>> BEGIN Data

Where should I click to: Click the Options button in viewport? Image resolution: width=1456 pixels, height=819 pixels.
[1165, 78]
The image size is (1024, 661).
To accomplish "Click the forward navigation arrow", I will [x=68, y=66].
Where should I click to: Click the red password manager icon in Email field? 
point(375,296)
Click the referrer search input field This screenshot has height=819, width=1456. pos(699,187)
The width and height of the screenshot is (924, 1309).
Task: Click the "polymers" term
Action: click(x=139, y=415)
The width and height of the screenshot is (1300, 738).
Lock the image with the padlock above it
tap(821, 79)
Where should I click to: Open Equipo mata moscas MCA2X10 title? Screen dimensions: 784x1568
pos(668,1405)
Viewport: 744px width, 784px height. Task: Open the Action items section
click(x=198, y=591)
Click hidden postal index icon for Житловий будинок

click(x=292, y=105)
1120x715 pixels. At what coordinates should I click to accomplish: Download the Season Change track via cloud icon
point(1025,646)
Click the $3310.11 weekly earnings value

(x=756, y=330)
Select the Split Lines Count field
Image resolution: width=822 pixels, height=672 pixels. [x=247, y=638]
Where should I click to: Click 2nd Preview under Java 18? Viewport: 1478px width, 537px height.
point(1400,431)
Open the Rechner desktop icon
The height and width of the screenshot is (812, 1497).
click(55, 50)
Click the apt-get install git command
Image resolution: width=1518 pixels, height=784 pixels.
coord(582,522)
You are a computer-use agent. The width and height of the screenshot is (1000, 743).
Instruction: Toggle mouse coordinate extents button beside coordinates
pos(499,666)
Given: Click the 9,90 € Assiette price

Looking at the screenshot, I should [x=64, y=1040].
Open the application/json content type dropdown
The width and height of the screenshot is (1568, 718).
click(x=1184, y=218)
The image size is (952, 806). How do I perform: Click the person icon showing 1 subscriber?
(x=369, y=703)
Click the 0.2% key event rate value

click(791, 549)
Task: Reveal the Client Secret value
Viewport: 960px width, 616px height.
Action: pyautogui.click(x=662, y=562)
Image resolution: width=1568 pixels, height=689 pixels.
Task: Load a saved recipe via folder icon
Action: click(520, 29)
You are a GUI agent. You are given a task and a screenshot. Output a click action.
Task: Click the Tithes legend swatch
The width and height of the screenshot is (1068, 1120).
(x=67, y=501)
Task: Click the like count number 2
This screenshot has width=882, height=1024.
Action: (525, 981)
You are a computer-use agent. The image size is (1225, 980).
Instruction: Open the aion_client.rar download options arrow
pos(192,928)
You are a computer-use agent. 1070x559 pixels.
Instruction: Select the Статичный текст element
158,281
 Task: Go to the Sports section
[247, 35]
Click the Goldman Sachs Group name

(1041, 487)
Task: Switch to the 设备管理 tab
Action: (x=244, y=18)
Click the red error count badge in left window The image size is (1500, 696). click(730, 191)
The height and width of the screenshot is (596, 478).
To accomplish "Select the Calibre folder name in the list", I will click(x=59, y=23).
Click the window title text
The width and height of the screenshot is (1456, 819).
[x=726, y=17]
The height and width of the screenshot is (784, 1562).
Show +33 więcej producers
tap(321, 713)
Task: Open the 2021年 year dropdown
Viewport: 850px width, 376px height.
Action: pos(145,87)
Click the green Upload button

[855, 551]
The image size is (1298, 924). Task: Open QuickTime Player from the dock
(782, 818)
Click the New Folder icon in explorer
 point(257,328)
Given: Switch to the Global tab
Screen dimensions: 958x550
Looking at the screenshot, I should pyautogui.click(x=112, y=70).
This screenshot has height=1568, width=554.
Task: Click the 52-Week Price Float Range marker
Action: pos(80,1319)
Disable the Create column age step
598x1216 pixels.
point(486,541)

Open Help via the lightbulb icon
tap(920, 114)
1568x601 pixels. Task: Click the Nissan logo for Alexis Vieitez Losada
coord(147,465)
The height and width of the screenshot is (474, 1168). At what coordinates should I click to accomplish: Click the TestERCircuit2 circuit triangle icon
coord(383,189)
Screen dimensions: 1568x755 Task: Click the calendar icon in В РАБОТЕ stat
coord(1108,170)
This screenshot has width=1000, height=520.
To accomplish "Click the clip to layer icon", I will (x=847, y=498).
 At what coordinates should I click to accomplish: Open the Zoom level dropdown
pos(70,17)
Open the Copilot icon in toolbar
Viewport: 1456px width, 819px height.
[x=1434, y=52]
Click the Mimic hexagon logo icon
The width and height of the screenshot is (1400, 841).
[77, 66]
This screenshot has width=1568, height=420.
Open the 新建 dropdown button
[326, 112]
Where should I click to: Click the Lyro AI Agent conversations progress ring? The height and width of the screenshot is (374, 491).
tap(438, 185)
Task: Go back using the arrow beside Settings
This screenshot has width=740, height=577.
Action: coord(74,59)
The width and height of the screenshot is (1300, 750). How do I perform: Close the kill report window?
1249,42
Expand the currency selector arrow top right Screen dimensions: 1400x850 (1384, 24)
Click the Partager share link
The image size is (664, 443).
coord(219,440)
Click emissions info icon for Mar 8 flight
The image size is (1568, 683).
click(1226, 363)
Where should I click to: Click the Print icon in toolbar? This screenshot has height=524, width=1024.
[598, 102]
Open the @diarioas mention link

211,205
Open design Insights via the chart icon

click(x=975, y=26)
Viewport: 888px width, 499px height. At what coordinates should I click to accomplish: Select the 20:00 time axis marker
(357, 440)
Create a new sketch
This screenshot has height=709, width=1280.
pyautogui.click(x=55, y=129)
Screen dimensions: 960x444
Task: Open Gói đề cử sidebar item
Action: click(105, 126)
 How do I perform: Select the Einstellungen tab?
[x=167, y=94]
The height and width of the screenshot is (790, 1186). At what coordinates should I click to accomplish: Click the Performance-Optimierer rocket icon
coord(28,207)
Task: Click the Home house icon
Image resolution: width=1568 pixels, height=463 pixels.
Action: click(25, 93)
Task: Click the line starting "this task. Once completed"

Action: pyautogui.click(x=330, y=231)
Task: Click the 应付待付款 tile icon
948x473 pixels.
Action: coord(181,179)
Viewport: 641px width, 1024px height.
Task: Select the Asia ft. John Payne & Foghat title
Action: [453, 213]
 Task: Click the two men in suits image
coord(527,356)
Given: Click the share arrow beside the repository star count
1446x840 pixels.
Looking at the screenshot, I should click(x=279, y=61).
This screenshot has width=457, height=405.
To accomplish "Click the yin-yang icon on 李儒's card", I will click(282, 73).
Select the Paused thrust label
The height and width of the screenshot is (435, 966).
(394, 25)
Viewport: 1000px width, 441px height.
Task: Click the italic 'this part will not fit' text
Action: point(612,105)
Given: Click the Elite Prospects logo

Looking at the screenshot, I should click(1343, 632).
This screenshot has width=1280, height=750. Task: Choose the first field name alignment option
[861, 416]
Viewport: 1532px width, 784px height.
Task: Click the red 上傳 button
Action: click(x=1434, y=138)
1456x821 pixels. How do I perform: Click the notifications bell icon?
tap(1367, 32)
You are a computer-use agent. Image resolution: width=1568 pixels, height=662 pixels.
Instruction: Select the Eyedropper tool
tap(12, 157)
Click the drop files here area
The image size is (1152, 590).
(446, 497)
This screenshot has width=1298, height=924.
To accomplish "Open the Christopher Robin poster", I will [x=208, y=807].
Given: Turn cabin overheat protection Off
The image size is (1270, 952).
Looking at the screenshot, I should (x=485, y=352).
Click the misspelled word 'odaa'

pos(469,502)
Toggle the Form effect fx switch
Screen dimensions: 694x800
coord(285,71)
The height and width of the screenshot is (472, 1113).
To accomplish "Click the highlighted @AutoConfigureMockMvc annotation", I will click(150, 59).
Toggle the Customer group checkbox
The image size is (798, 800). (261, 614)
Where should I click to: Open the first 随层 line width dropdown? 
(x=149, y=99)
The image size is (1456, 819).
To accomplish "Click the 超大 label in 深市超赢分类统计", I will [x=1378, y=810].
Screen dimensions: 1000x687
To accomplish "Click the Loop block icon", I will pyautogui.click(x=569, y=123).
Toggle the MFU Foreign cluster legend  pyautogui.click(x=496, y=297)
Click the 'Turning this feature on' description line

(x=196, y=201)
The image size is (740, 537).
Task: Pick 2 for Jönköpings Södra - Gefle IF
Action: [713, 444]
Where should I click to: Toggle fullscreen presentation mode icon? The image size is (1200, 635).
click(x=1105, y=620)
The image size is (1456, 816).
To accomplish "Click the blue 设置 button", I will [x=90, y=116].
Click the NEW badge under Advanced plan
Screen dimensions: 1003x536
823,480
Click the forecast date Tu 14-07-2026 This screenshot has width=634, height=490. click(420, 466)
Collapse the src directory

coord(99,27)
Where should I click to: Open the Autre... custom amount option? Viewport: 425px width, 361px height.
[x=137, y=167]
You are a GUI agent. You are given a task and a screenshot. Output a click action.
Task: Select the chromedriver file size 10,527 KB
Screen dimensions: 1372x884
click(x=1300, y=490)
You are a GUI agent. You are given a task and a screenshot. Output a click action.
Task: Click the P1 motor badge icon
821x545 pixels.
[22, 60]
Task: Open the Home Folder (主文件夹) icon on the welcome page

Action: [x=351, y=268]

>> END Data

Count the lines in the entries that contain the word "arrow", treating uppercase and lowercase as different, and reply with the number alone.

5